The literal text applies to your house and your person. You can make certain
analogies from there, but even paper mail is a bit of a stretch (it was found
to be protected because the Constitution creates the postal service). For
example, one analogy might be: if I go everyday to the local news stand, the
4th amendment doesn't prevent the government from asking the news guy what
magazines I look at without a warrant. So why should the government need a
warrant to ask Google what things I search for on their service? I'm not
saying that its the right analogy, but rather that people who say "oh the 4th
amendment obviously covers information online" are starting from the result
they want and working backwards.

Listed entries »
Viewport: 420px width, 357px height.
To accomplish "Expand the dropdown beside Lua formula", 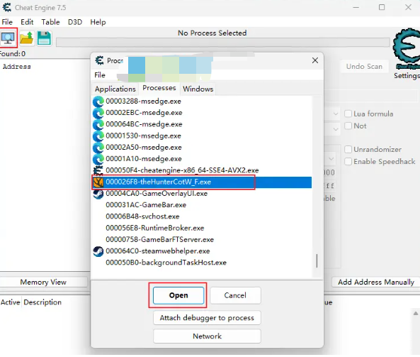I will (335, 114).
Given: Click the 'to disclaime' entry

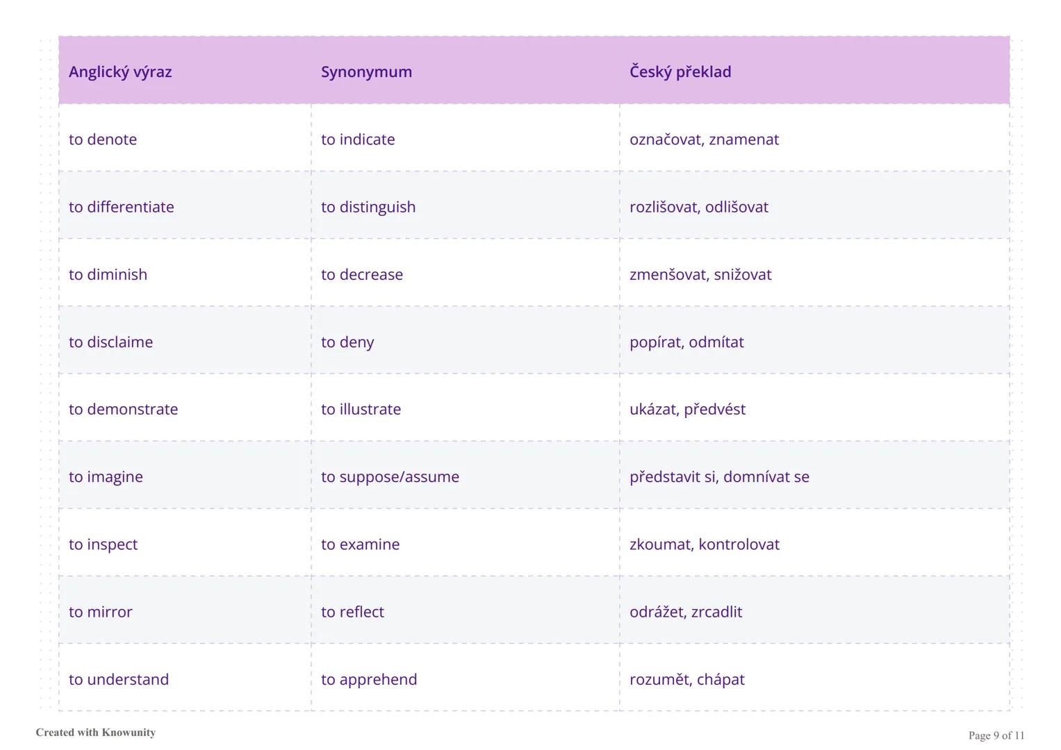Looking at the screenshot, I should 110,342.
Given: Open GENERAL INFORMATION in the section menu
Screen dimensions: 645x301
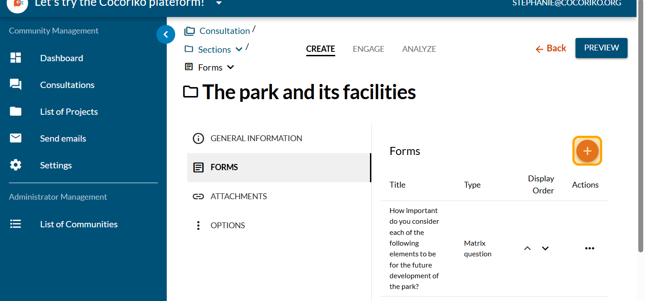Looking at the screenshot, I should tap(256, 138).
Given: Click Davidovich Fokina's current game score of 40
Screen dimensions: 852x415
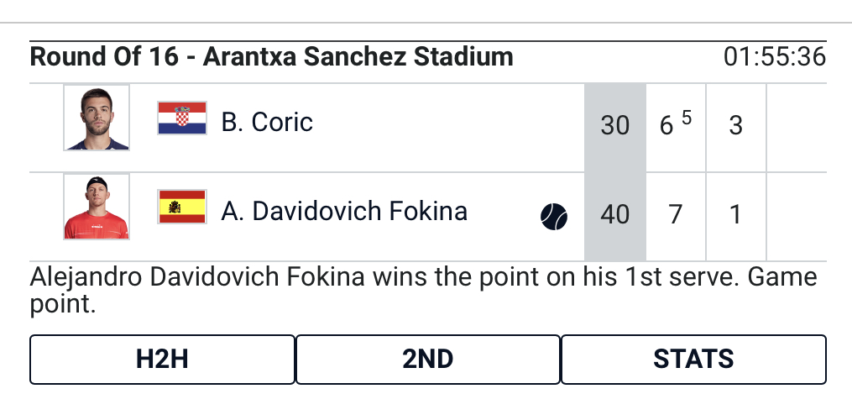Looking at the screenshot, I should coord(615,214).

Instruction »
Please write out the passage of the Fourth Amendment comment starting at "The literal text" and ending at "and working backwards.".

Response to the task »
The literal text applies to your house and your person. You can make certain
analogies from there, but even paper mail is a bit of a stretch (it was found
to be protected because the Constitution creates the postal service). For
example, one analogy might be: if I go everyday to the local news stand, the
4th amendment doesn't prevent the government from asking the news guy what
magazines I look at without a warrant. So why should the government need a
warrant to ask Google what things I search for on their service? I'm not
saying that its the right analogy, but rather that people who say "oh the 4th
amendment obviously covers information online" are starting from the result
they want and working backwards.